### Try it
For the data below, please report each line where the word "computer" is found.

─── Source data ───

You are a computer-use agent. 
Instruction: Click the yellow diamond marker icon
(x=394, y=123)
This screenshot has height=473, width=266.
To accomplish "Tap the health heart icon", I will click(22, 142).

───
─── Source data ───

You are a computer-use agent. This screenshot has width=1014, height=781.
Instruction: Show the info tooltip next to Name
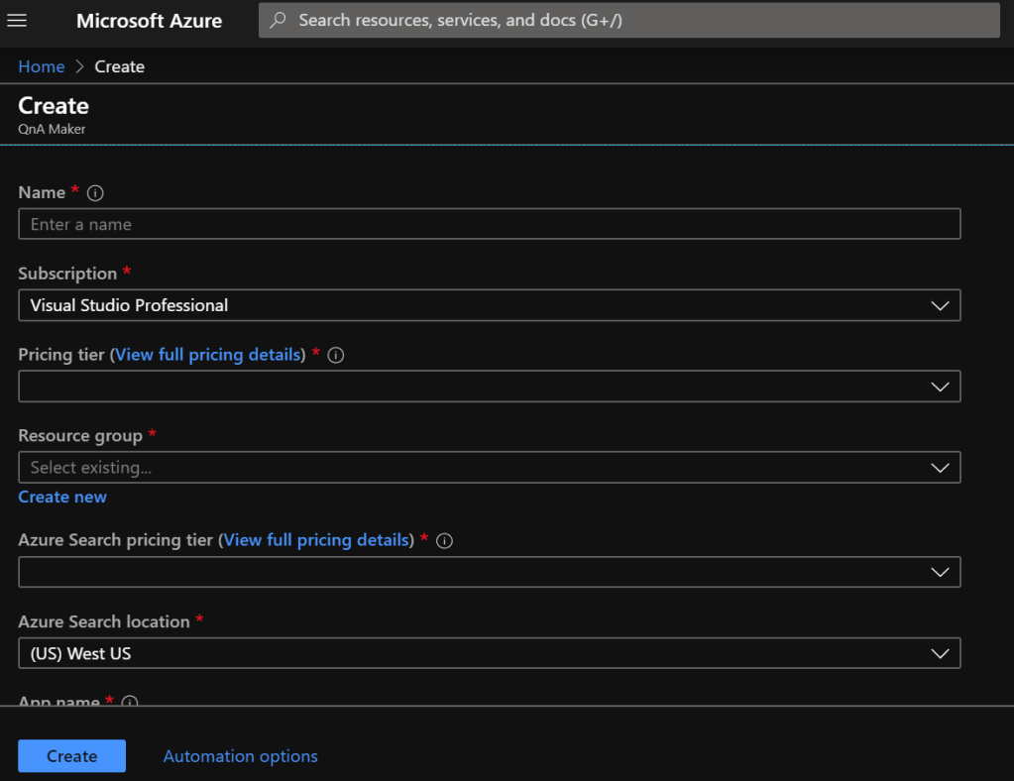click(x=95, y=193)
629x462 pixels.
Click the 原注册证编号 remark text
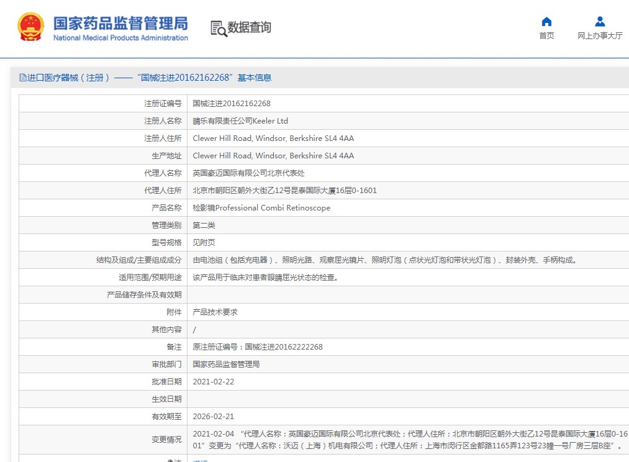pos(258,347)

───
─── Source data ───

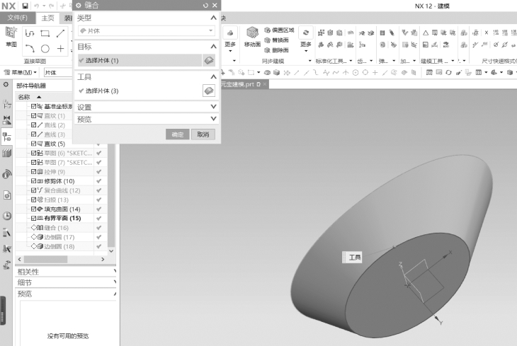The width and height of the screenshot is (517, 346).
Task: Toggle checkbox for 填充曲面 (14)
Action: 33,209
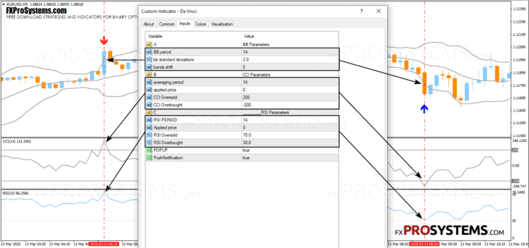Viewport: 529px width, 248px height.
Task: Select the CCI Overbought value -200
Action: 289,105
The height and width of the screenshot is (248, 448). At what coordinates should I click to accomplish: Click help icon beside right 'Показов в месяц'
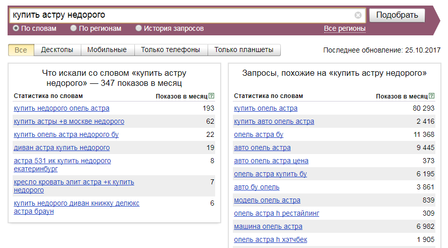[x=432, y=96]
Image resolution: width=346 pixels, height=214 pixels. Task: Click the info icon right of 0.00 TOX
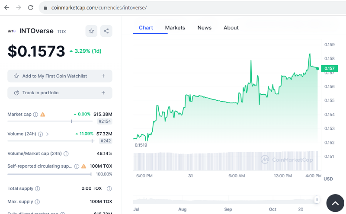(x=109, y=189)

───

### Response
You are a computer-use agent. 
You are a computer-use agent. This screenshot has width=1014, height=781.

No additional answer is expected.